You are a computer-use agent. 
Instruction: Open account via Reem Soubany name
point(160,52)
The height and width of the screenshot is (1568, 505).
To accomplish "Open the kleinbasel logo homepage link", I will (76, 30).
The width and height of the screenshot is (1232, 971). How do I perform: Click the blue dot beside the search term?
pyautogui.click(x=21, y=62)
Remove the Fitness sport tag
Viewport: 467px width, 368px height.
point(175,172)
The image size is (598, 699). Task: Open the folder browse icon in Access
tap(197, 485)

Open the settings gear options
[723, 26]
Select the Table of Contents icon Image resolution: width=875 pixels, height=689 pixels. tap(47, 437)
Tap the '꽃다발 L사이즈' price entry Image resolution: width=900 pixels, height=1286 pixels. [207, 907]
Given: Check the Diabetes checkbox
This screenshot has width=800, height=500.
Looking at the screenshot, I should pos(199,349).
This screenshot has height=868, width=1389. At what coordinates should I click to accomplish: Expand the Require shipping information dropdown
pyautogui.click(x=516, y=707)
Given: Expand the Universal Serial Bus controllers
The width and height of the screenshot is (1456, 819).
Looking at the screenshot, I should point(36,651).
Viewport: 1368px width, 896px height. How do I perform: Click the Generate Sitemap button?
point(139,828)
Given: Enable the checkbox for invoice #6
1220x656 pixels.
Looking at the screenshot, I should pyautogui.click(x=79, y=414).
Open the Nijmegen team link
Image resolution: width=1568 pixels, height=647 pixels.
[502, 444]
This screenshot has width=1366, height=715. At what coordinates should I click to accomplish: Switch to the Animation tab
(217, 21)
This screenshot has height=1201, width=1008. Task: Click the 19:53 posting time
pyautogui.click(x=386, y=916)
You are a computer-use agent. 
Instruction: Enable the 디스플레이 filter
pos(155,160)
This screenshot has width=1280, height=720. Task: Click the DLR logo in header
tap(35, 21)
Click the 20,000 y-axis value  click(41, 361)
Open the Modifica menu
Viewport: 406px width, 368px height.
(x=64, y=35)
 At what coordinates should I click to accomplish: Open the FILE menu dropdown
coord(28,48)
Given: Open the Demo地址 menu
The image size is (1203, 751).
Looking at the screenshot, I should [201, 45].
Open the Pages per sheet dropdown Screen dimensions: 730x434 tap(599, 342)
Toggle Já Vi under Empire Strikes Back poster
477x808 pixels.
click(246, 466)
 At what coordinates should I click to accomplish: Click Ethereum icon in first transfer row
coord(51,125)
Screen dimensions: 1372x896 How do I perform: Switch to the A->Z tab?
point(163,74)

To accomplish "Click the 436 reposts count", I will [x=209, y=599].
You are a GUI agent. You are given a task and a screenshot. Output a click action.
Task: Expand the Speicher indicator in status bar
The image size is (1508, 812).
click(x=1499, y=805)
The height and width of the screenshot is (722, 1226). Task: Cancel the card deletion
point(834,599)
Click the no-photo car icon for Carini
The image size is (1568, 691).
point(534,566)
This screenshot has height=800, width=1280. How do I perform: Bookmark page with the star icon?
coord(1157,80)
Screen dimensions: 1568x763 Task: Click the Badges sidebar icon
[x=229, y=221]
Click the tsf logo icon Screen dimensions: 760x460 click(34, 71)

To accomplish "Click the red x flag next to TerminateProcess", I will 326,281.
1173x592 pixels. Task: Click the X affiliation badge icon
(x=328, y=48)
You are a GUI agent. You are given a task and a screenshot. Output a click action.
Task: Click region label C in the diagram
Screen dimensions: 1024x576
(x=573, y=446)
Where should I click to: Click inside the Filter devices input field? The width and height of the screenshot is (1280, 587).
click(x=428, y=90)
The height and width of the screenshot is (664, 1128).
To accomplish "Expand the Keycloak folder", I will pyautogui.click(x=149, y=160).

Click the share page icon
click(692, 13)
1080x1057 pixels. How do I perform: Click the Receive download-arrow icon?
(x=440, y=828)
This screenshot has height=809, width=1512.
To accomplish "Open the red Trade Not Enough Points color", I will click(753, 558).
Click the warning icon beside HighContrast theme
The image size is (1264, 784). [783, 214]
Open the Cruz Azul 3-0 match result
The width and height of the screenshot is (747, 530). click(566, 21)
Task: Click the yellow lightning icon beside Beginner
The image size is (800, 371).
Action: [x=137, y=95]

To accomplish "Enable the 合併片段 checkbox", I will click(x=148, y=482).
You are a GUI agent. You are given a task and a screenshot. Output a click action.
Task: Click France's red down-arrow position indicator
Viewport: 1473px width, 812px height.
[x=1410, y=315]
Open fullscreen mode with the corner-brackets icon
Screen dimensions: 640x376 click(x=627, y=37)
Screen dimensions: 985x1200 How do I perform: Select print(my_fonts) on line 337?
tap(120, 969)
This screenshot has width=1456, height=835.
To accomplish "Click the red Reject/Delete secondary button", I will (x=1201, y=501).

========================

**INSTRUCTIONS TO FOLLOW**
Would you please repeat all the entries exactly as written?

**RESULT OF THIS TASK**
You are a computer-use agent. 
Instruction: Open account via Reem Soubany name
point(160,52)
The height and width of the screenshot is (1568, 505).
To accomplish "Open the kleinbasel logo homepage link", I will (76, 30).
The width and height of the screenshot is (1232, 971). How do I perform: Click the blue dot beside the search term?
pyautogui.click(x=21, y=62)
Remove the Fitness sport tag
Viewport: 467px width, 368px height.
point(175,172)
The image size is (598, 699). Task: Open the folder browse icon in Access
tap(197, 485)

Open the settings gear options
[723, 26]
Select the Table of Contents icon Image resolution: width=875 pixels, height=689 pixels. tap(47, 437)
Tap the '꽃다발 L사이즈' price entry Image resolution: width=900 pixels, height=1286 pixels. [207, 907]
Given: Check the Diabetes checkbox
This screenshot has width=800, height=500.
Looking at the screenshot, I should pos(199,349).
This screenshot has height=868, width=1389. At what coordinates should I click to accomplish: Expand the Require shipping information dropdown
pyautogui.click(x=516, y=707)
Given: Expand the Universal Serial Bus controllers
The width and height of the screenshot is (1456, 819).
Looking at the screenshot, I should point(36,651).
Viewport: 1368px width, 896px height. How do I perform: Click the Generate Sitemap button?
point(139,828)
Given: Enable the checkbox for invoice #6
1220x656 pixels.
Looking at the screenshot, I should pyautogui.click(x=79, y=414).
Open the Nijmegen team link
Image resolution: width=1568 pixels, height=647 pixels.
[502, 444]
This screenshot has width=1366, height=715. At what coordinates should I click to accomplish: Switch to the Animation tab
(217, 21)
This screenshot has height=1201, width=1008. Task: Click the 19:53 posting time
pyautogui.click(x=386, y=916)
You are a computer-use agent. 
Instruction: Enable the 디스플레이 filter
pos(155,160)
This screenshot has width=1280, height=720. Task: Click the DLR logo in header
tap(35, 21)
Click the 20,000 y-axis value  click(41, 361)
Open the Modifica menu
Viewport: 406px width, 368px height.
(x=64, y=35)
 At what coordinates should I click to accomplish: Open the FILE menu dropdown
coord(28,48)
Given: Open the Demo地址 menu
The image size is (1203, 751).
Looking at the screenshot, I should [201, 45].
Open the Pages per sheet dropdown Screen dimensions: 730x434 tap(599, 342)
Toggle Já Vi under Empire Strikes Back poster
477x808 pixels.
click(246, 466)
 At what coordinates should I click to accomplish: Click Ethereum icon in first transfer row
coord(51,125)
Screen dimensions: 1372x896 How do I perform: Switch to the A->Z tab?
point(163,74)

To accomplish "Click the 436 reposts count", I will [x=209, y=599].
You are a GUI agent. You are given a task and a screenshot. Output a click action.
Task: Expand the Speicher indicator in status bar
The image size is (1508, 812).
click(x=1499, y=805)
The height and width of the screenshot is (722, 1226). Task: Cancel the card deletion
point(834,599)
Click the no-photo car icon for Carini
The image size is (1568, 691).
point(534,566)
This screenshot has height=800, width=1280. How do I perform: Bookmark page with the star icon?
coord(1157,80)
Screen dimensions: 1568x763 Task: Click the Badges sidebar icon
[x=229, y=221]
Click the tsf logo icon Screen dimensions: 760x460 click(34, 71)

To accomplish "Click the red x flag next to TerminateProcess", I will 326,281.
1173x592 pixels. Task: Click the X affiliation badge icon
(x=328, y=48)
You are a GUI agent. You are given a task and a screenshot. Output a click action.
Task: Click region label C in the diagram
Screen dimensions: 1024x576
(x=573, y=446)
Where should I click to: Click inside the Filter devices input field? The width and height of the screenshot is (1280, 587).
click(x=428, y=90)
The height and width of the screenshot is (664, 1128).
To accomplish "Expand the Keycloak folder", I will pyautogui.click(x=149, y=160).

Click the share page icon
click(692, 13)
1080x1057 pixels. How do I perform: Click the Receive download-arrow icon?
(x=440, y=828)
This screenshot has height=809, width=1512.
To accomplish "Open the red Trade Not Enough Points color", I will click(753, 558).
Click the warning icon beside HighContrast theme
The image size is (1264, 784). [783, 214]
Open the Cruz Azul 3-0 match result
The width and height of the screenshot is (747, 530). click(566, 21)
Task: Click the yellow lightning icon beside Beginner
The image size is (800, 371).
Action: [x=137, y=95]

To accomplish "Enable the 合併片段 checkbox", I will click(x=148, y=482).
You are a GUI agent. You are given a task and a screenshot. Output a click action.
Task: Click France's red down-arrow position indicator
Viewport: 1473px width, 812px height.
[x=1410, y=315]
Open fullscreen mode with the corner-brackets icon
Screen dimensions: 640x376 click(x=627, y=37)
Screen dimensions: 985x1200 How do I perform: Select print(my_fonts) on line 337?
tap(120, 969)
This screenshot has width=1456, height=835.
To accomplish "Click the red Reject/Delete secondary button", I will (x=1201, y=501).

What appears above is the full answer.